8.13 Tax Reporting. PenWare and the Company shall comply
with the record keeping and reporting requirements of Treasury Regulation
SectionSection1.351-3 and 1.368-3.
8.14 PenWare Options.
(a) Subject to the provisions of this
Section 8.14 at and as of the Closing, the Company will assume the PenWare
Options and all obligations of PenWare under the PenWare 1992 Employee Stock
Option Plan. Each PenWare Option so assumed by the Company under this Agreement
will continue to have, and be subject to, the same terms and conditions set
forth in the PenWare Employee Stock Option Plan and in the other documents
governing such PenWare Option immediately prior to the Closing. The number of
shares of Company Common Stock issuable upon exercise of each such PenWare
Option will be equal to .25 (the exchange ratio) multiplied by the number of
shares of PenWare Stock subject to such PenWare Option, and the aggregate
exercise price will be equal to the aggregate exercise price of the PenWare
Option immediately prior to the transaction divided by .25 (the exchange ratio).
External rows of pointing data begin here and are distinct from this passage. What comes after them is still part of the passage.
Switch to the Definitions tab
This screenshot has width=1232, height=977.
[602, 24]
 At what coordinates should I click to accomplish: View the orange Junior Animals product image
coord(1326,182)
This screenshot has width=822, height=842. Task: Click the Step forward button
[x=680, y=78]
If the foregoing calculation results in a PenWare Option being exercisable for a
fraction of a share, then the number of shares of Company Common Stock subject
to such option will be rounded down to the nearest whole number and the value of
the fractional share will be paid in cash. The right to receive an assumed
PenWare Option may not be assigned or transferred in any manner except by
operation of law, by will or by the laws of descent. Any attempted assignment in
violation of this Section shall be void.
(b) It is the intention of the parties that each
assumed PenWare Option qualify as an "incentive stock option" within the meaning
of Section 422 of the Code ("ISOs") to the extent that such PenWare Option
constituted an ISO immediately prior to the Closing. No assumed PenWare Option
will entitle the holder thereof to any additional benefits within the
<PAGE> 27
meaning of Section 424(a)(2) of the Code that were not available prior to such
assumption.
(c) After the Closing Date, the Company shall
issue to each holder of an outstanding PenWare Option, upon the surrender of
such PenWare Option to the Company, a document evidencing the foregoing
assumption by the Company.
8.15 Form 10-Q. The Company shall prepare and timely file its
Quarterly Report on Form 10-QSB for the quarter ended March 31, 1996, such
report to comply in all material respects with the requirements of the Exchange
Act.
8.16 Bridge Financing. The parties hereto agree that it is in
their mutual best interest to cause the Company, prior to the closing of the
transactions contemplated by this Agreement, to enter into a bridge financing to
fund ongoing operations. The parties further agree that because PenUltimate has
ceased operations and PenWare, post-closing under this Agreement, will become a
subsidiary of PenUltimate, PenWare should enter into the bridge financing on
behalf of PenUltimate, so long as the obligations contained in such bridge
financing are obligations of PenUltimate in the event of a closing under this
Agreement. Therefore, the parties hereto agree, notwithstanding any other
statements contained in the bridge financing documents prepared by Cruttenden
Roth to be executed prior to the closing of the private placement contemplated
by the PPM, that the indebtedness evidenced by such bridge financing documents
shall be convertible into PenUltimate Common Stock (and not PenWare capital
stock) upon the closing of the transactions contemplated by this Agreement.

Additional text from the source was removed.